The skills that W. P. Carey students acquire certainly do pay dividends on the job. According to the 2014 Gallup-Purdue Index Report, “Great Jobs, Great Lives,” the majority of ASU alumni are thriving in their careers. Among the findings:
- Two-thirds of ASU graduates surveyed are employed full time, compared to 59 percent nationally
- Nearly half of fully employed ASU graduates (47 percent) say they are engaged at work versus the national average of 39 percent
- ASU alumni are more likely to be engaged in their work than graduates of other large public universities
Happiness is the truth
ASU graduates indicate that they are more interested in the work they do than their counterparts from other schools and nearly one-third claim that they don’t just go to work every day; they go to their ideal job.

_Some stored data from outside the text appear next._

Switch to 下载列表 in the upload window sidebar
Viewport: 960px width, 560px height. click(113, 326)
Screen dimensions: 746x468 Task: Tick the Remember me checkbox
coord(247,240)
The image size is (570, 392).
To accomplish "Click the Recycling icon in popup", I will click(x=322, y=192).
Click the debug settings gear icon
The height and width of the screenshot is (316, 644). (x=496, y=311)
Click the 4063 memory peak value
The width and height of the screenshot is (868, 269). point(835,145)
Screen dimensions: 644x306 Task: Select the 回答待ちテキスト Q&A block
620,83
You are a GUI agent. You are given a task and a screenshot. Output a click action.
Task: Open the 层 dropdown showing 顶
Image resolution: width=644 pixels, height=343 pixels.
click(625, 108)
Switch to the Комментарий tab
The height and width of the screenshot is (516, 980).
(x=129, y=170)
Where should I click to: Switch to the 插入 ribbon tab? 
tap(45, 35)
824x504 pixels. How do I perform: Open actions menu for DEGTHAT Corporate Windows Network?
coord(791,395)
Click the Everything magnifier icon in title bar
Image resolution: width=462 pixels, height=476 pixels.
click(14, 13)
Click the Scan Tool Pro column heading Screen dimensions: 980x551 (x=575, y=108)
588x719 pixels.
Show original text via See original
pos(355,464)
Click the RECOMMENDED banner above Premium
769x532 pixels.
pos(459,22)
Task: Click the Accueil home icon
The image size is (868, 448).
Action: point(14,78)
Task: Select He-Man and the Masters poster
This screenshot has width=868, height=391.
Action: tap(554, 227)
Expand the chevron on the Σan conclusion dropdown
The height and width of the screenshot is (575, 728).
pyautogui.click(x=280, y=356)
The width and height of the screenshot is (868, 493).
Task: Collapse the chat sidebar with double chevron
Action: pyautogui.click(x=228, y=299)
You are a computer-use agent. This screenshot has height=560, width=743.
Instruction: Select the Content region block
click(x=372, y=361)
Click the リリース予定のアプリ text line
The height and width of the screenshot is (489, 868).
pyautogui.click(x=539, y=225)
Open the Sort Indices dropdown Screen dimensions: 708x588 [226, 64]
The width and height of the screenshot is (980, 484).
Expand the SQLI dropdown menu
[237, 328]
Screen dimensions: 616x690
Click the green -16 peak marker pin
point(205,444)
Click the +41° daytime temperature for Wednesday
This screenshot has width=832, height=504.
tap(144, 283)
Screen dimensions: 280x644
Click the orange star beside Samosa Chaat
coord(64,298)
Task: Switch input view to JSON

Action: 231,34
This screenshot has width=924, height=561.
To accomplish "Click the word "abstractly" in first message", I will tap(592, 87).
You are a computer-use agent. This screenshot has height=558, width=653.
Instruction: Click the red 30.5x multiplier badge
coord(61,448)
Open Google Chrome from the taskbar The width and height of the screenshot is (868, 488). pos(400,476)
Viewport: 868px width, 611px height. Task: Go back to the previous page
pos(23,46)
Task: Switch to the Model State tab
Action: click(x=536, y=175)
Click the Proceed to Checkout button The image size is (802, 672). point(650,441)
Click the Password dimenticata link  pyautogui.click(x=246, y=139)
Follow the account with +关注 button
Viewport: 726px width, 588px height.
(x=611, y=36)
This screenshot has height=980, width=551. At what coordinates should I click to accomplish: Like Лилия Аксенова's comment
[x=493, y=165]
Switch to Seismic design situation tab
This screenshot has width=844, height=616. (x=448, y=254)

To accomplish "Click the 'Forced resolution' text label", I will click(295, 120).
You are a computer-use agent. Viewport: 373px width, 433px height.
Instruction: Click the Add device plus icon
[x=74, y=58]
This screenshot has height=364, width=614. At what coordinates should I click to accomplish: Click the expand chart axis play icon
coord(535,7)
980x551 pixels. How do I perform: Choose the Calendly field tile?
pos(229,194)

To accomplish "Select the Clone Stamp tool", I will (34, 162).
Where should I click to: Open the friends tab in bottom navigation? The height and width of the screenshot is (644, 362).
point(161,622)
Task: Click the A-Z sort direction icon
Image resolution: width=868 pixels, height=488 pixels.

Among the key factors driving those results are student support and experiential learning, both hallmarks of the W. P. Carey experience.
The Gallup-Purdue Index Report also gives Sun Devils high marks for happiness outside of work. In a word, they’re thriving. Surveyed on five critical elements of well-being — purpose, social, financial, community, and physical — ASU alumni are ahead of the national average in three categories and are significantly more likely than their peers to overachieve in all five areas.
For Seth Fleming, there is an extra reason to be happy after graduation. “I never in a million years thought that I would meet my girlfriend in business school,” he beams. “There are a lot of demands that come with being a Full-time MBA student and I don’t know if anyone could have appreciated or understood those demands if they weren’t in the program with me. It’s been a great foundation for our relationship going forward.”
Whether it’s new skills, new confidence and knowledge or new relationships, building great foundations is what we’re all about at the W. P. Carey School of Business.